▸ EXTRACT TO READ
○ ○ ○ ○ ○ ○ ○
San Quentin Reports 1,101 New Cases of Coronavirus in Two Weeks

Coronavirus cases at the federal prison in San Quentin, California have surged as 1,101 new cases have been confirmed within the last two weeks by the California Department of Corrections and Rehabilitation (CDCR).

Currently, there are 2,582 inmates diagnosed with coronavirus within the entire California prison system. San Quentin houses approximately 3,700 inmates with 1,054 cases classified as "active, in custody." Although no fatalities attributable to the virus have been reported at San Quentin, the CDCR does not list any cases as being resolved at the prison.

According to the CDCR website, experts from California Correctional Health Care Services (CCHCS) are working together with officials at the prison to build "air conditioned tent structures" on the prison grounds. Logistics considerations are being made to "determine the most effective use of additional medical triage and housing space." No target date for the creation of the structures has been announced.

Newsweek reached out to the CDCR for comment. This story will be updated with any response.

On Wednesday, California Governor Gavin Newsom announced that state officials hoped to hasten an early release for some prisoners who have been deemed low-risk. Approximately 3,500 prisoners are being reviewed for early release eligibility by California courts.

san quentin, california
California's San Quentin prison has reported over 1,000 positive cases of coronavirus according to data released Monday. Justin Sullivan/Getty

Newsom said the outbreak at San Quentin has "always been a point of concern," but that it was "not surprising to see the numbers, more generally, increase."

Other prisons in California have seen coronavirus outbreaks, including the California Institute for Men (CIM) in Chino. Over the last 14 days, the CIM reported 65 new positive cases of the virus. In total, 16 deaths at the prison are attributable to the coronavirus.

Prisons have become coronavirus hotspots due to confined living conditions which increase the risk of the virus spreading throughout prison communities. According to a June memo from Berkeley Public Health and prison health advocacy group Amend, San Quentin is not equipped to handle a COVID-19 outbreak.

"San Quentin is an extremely dangerous place for an outbreak," the memo read. "Everything should be done to decrease the number of people exposed to this environment as quickly as possible."

Systemwide, the CDCR has transferred 1,928 inmates to other institutions where cells were vacant in an effort to increase social distancing. In addition, prisons have limited the number of inmates allowed into dayrooms at one time and have initiated social distancing protocols into areas where prisoners must wait in line.

County facilities in California are also dealing with coronavirus outbreaks. In May, surveillance footage from the Pitchess Correctional Facility in Castaic showed inmates attempting to spread coronavirus among themselves. Video showed the inmates violating social distancing, sharing water and breathing into a shared facemask. Within a week of the incident, 21 new cases of the coronavirus were recorded at the jail.

"There was some mistaken belief among the inmate population that if they tested positive, there was a way to force our hand and somehow release more inmates out of our jail environment," said Los Angeles County Sheriff Alex Villanueva at the time, "and that's not going to happen."
○ ○ ○ ○ ○ ○ ○
▸ DATA EXCERPT
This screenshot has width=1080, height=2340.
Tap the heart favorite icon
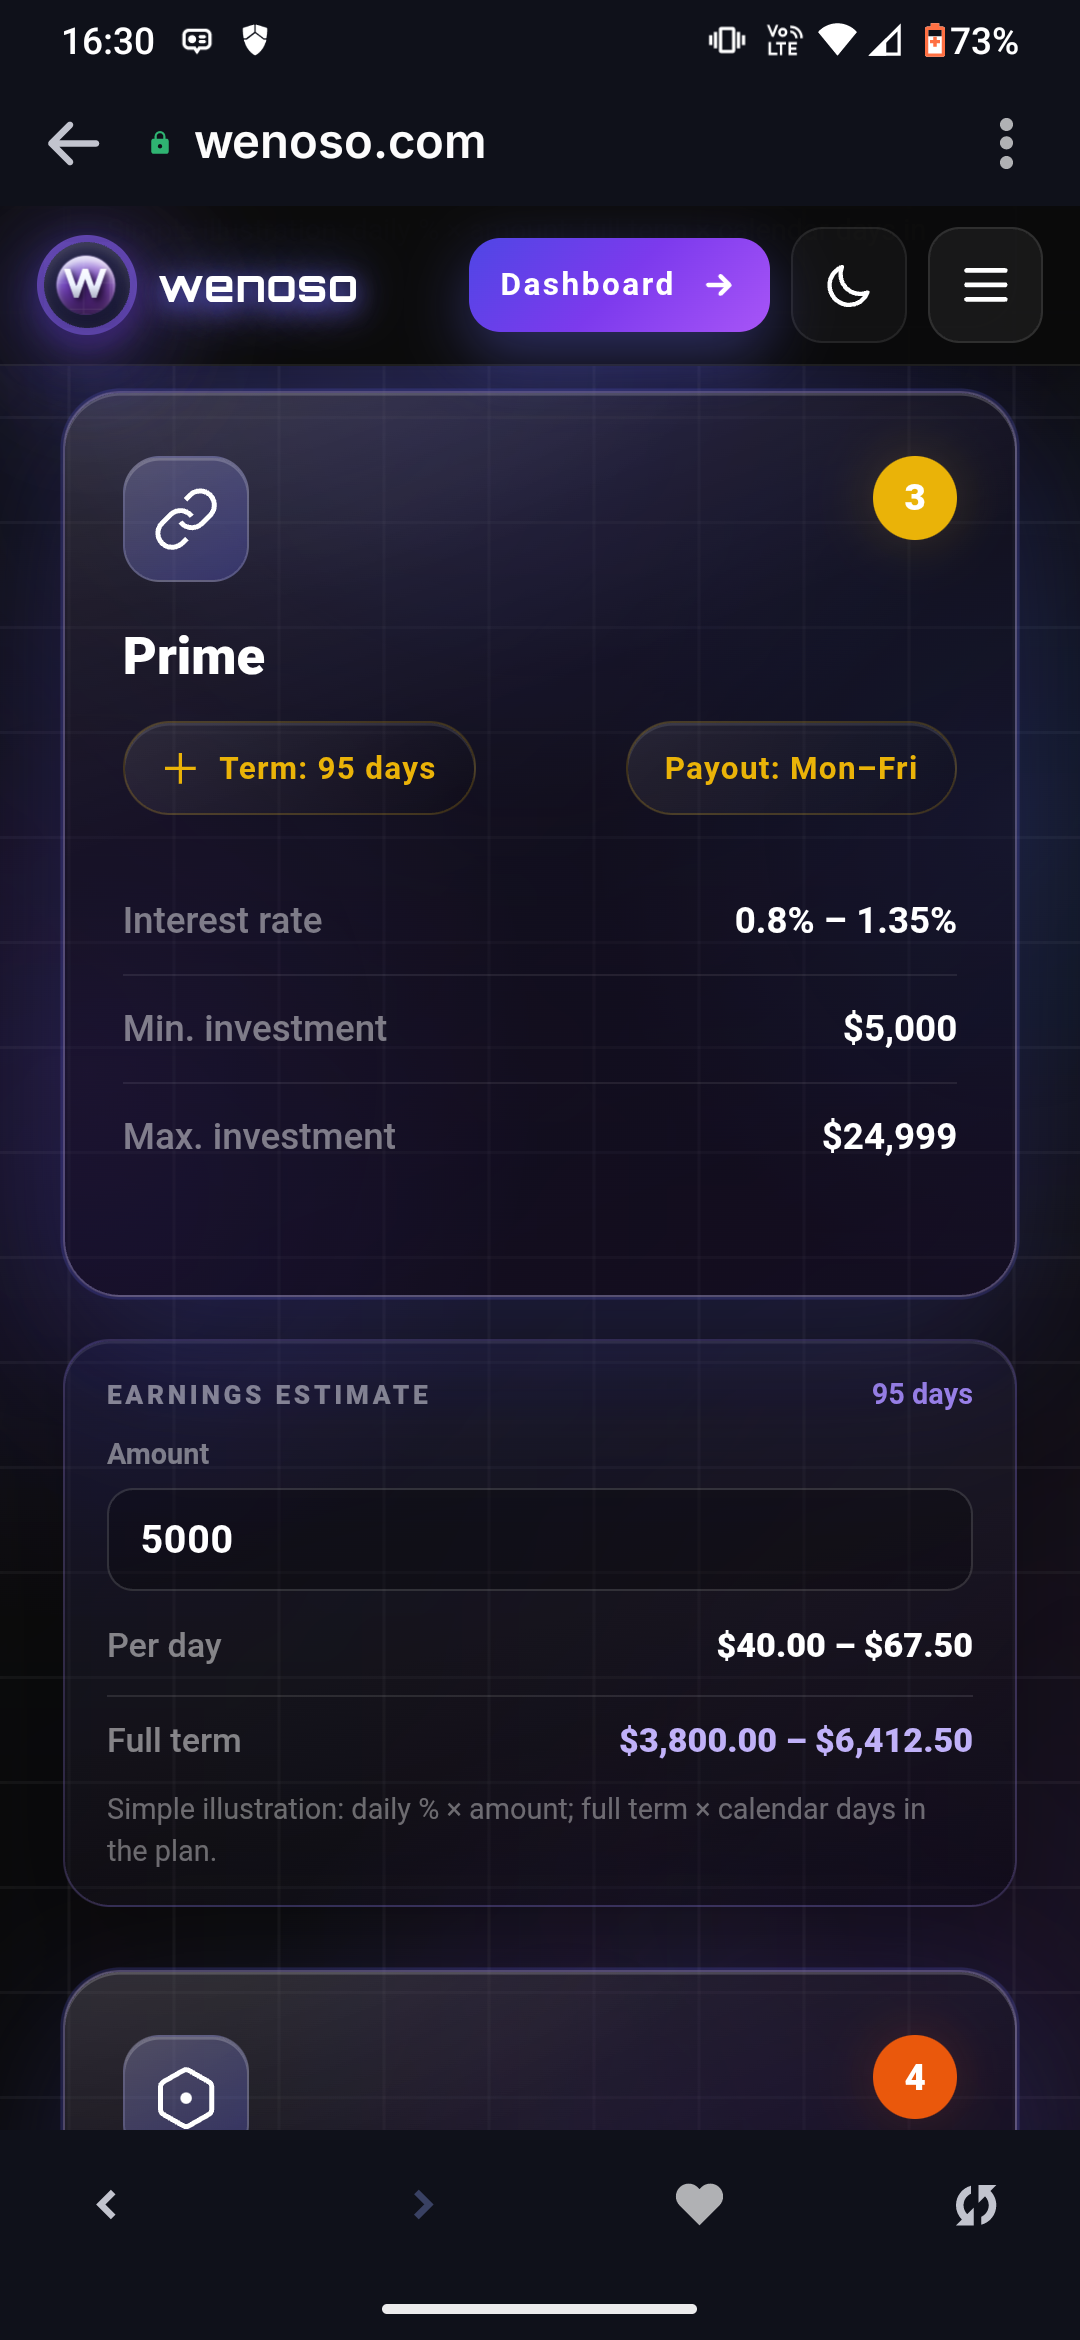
○ ○ ○ ○ ○ ○ ○
▸ EXERCISE SET
1. Can you reproduce the passage of the San Quentin coronavirus article starting with "According to the" and going on through "by California courts."?
2. Which correctional facilities does the San Quentin coronavirus article name?

▸ ANSWERS FOR THE TASKS
1.
According to the CDCR website, experts from California Correctional Health Care Services (CCHCS) are working together with officials at the prison to build "air conditioned tent structures" on the prison grounds. Logistics considerations are being made to "determine the most effective use of additional medical triage and housing space." No target date for the creation of the structures has been announced.

Newsweek reached out to the CDCR for comment. This story will be updated with any response.

On Wednesday, California Governor Gavin Newsom announced that state officials hoped to hasten an early release for some prisoners who have been deemed low-risk. Approximately 3,500 prisoners are being reviewed for early release eligibility by California courts.

2.
- San Quentin, California
- California Institute for Men (CIM) in Chino
- Pitchess Correctional Facility in Castaic